THE REQUEST:
Copy the following material word for word, with nothing changed or left out.

=-=-=-=-=

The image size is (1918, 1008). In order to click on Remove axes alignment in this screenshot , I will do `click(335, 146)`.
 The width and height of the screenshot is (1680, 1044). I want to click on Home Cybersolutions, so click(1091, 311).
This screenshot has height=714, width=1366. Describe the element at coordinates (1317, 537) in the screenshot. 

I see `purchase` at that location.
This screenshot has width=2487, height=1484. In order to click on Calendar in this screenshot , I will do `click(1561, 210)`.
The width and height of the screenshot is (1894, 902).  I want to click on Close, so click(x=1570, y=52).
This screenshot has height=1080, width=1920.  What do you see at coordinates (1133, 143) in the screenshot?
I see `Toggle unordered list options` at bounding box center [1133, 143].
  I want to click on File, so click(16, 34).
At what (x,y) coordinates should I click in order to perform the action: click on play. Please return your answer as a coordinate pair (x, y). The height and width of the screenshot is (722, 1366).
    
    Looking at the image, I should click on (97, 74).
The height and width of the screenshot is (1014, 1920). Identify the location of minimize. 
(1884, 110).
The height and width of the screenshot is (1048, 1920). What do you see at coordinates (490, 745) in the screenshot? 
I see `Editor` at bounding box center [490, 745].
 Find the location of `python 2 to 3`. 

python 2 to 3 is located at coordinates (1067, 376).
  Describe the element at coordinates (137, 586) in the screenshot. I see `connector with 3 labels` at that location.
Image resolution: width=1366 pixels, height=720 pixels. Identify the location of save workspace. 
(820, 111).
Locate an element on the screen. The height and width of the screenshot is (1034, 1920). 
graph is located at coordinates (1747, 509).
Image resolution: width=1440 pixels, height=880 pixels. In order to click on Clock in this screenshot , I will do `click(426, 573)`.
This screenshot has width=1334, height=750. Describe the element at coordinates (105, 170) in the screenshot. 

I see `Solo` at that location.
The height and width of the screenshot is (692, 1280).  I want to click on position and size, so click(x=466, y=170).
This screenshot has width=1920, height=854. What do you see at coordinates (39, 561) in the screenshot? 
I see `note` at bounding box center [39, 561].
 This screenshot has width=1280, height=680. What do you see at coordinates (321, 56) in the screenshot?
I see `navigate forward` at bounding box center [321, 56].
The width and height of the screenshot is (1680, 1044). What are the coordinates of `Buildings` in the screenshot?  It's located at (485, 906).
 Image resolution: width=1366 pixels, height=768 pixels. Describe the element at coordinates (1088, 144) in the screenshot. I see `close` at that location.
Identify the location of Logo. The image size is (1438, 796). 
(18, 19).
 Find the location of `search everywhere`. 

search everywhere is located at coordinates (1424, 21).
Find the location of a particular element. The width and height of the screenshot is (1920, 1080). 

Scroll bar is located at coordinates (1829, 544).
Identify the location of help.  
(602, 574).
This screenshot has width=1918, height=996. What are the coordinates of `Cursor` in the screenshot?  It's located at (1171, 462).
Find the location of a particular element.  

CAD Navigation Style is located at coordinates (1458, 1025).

=-=-=-=-=

FULL RESPONSE:
The image size is (1918, 1008). In order to click on Remove axes alignment in this screenshot , I will do `click(335, 146)`.
 The width and height of the screenshot is (1680, 1044). I want to click on Home Cybersolutions, so click(1091, 311).
This screenshot has height=714, width=1366. Describe the element at coordinates (1317, 537) in the screenshot. 

I see `purchase` at that location.
This screenshot has width=2487, height=1484. In order to click on Calendar in this screenshot , I will do `click(1561, 210)`.
The width and height of the screenshot is (1894, 902).  I want to click on Close, so click(x=1570, y=52).
This screenshot has height=1080, width=1920.  What do you see at coordinates (1133, 143) in the screenshot?
I see `Toggle unordered list options` at bounding box center [1133, 143].
  I want to click on File, so click(16, 34).
At what (x,y) coordinates should I click in order to perform the action: click on play. Please return your answer as a coordinate pair (x, y). The height and width of the screenshot is (722, 1366).
    
    Looking at the image, I should click on (97, 74).
The height and width of the screenshot is (1014, 1920). Identify the location of minimize. 
(1884, 110).
The height and width of the screenshot is (1048, 1920). What do you see at coordinates (490, 745) in the screenshot? 
I see `Editor` at bounding box center [490, 745].
 Find the location of `python 2 to 3`. 

python 2 to 3 is located at coordinates (1067, 376).
  Describe the element at coordinates (137, 586) in the screenshot. I see `connector with 3 labels` at that location.
Image resolution: width=1366 pixels, height=720 pixels. Identify the location of save workspace. 
(820, 111).
Locate an element on the screen. The height and width of the screenshot is (1034, 1920). 
graph is located at coordinates (1747, 509).
Image resolution: width=1440 pixels, height=880 pixels. In order to click on Clock in this screenshot , I will do `click(426, 573)`.
This screenshot has width=1334, height=750. Describe the element at coordinates (105, 170) in the screenshot. 

I see `Solo` at that location.
The height and width of the screenshot is (692, 1280).  I want to click on position and size, so click(x=466, y=170).
This screenshot has width=1920, height=854. What do you see at coordinates (39, 561) in the screenshot? 
I see `note` at bounding box center [39, 561].
 This screenshot has width=1280, height=680. What do you see at coordinates (321, 56) in the screenshot?
I see `navigate forward` at bounding box center [321, 56].
The width and height of the screenshot is (1680, 1044). What are the coordinates of `Buildings` in the screenshot?  It's located at (485, 906).
 Image resolution: width=1366 pixels, height=768 pixels. Describe the element at coordinates (1088, 144) in the screenshot. I see `close` at that location.
Identify the location of Logo. The image size is (1438, 796). 
(18, 19).
 Find the location of `search everywhere`. 

search everywhere is located at coordinates (1424, 21).
Find the location of a particular element. The width and height of the screenshot is (1920, 1080). 

Scroll bar is located at coordinates (1829, 544).
Identify the location of help.  
(602, 574).
This screenshot has width=1918, height=996. What are the coordinates of `Cursor` in the screenshot?  It's located at (1171, 462).
Find the location of a particular element.  

CAD Navigation Style is located at coordinates (1458, 1025).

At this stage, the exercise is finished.